• _EXERCISE INSTRUCTIONS_: Exclude the pictures. Transcribe exactly, and only, the lines from the one holding "Instruction: Click inside" to the end of the material below.

• _MATERIAL FOR THIS EXERCISE_:
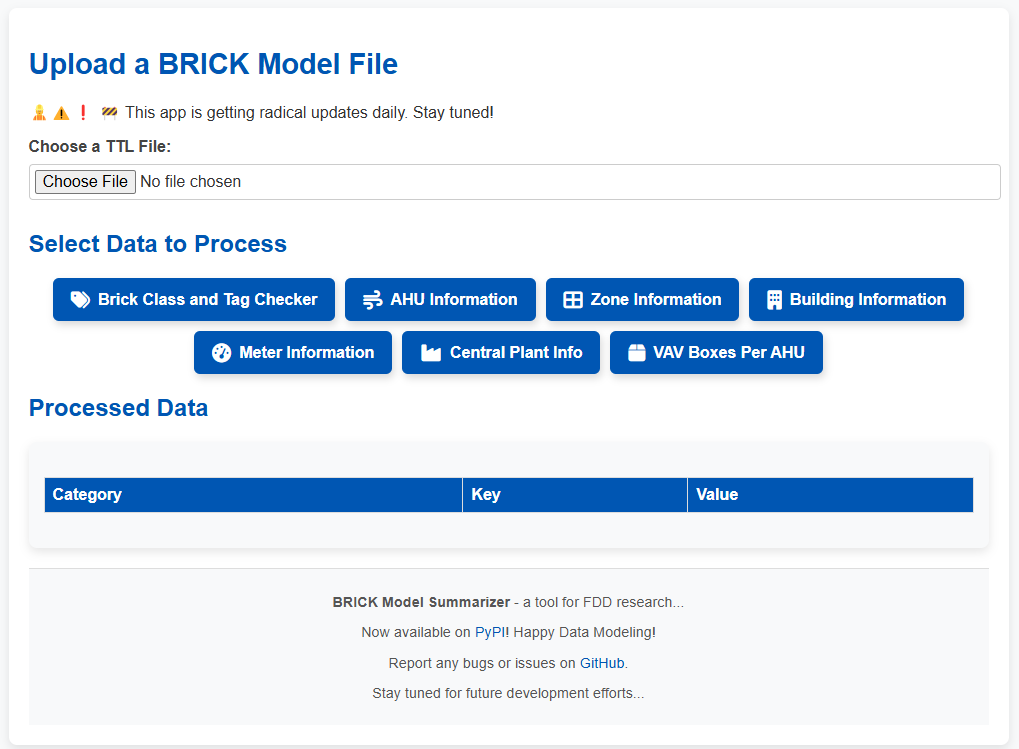Click the pipes icon on AHU Information button

coord(372,299)

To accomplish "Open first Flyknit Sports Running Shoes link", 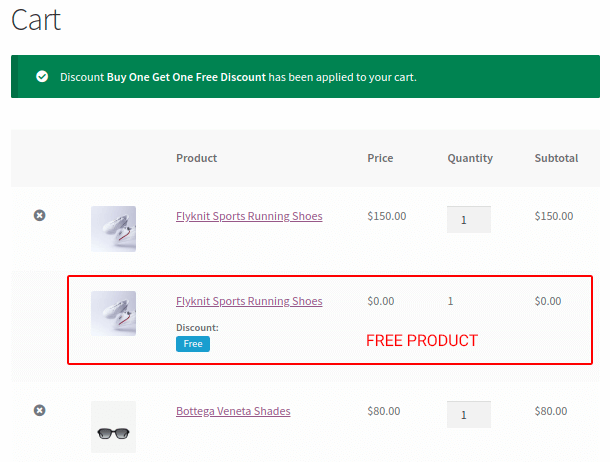I will [x=249, y=216].
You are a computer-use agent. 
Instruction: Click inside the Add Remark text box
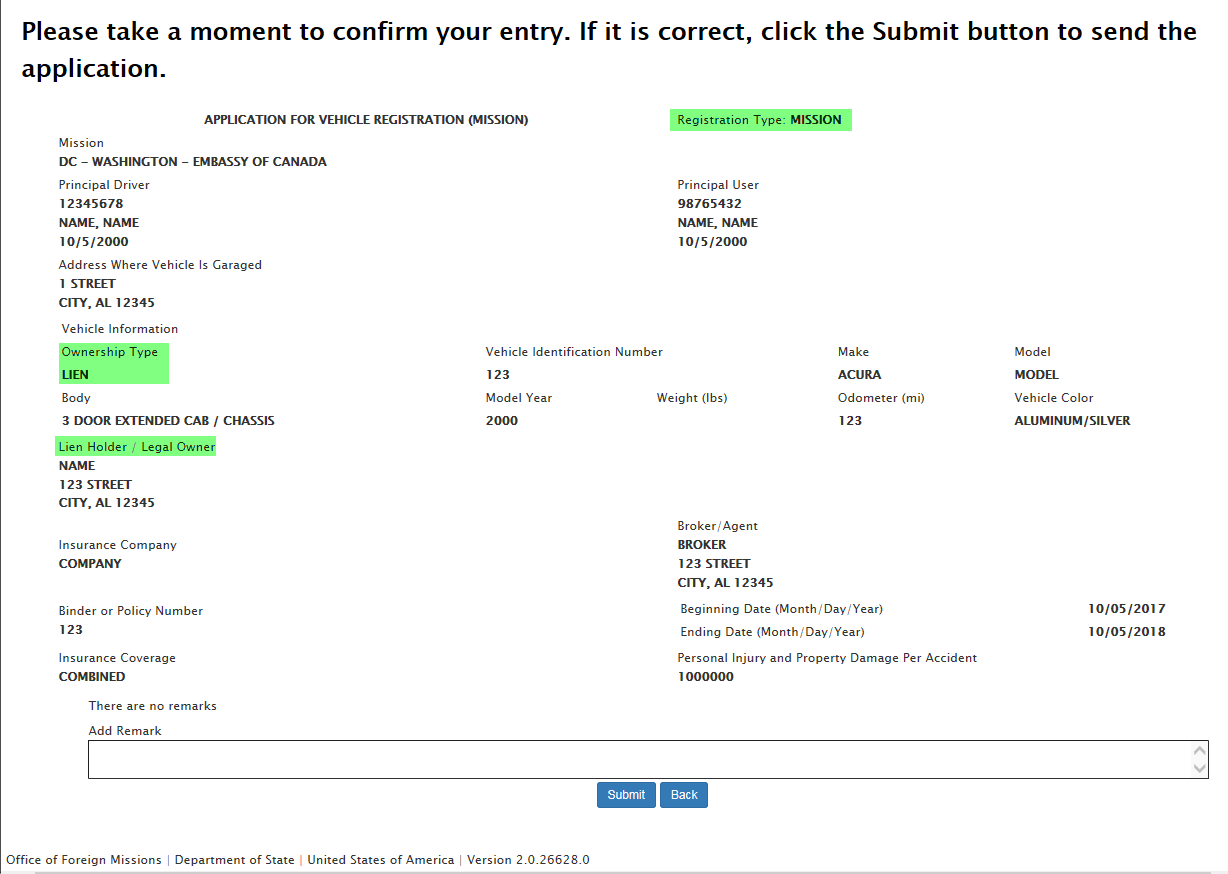(x=640, y=760)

• _ANSWER FOR THE TASK_:
Instruction: Click inside the Add Remark text box
(x=640, y=760)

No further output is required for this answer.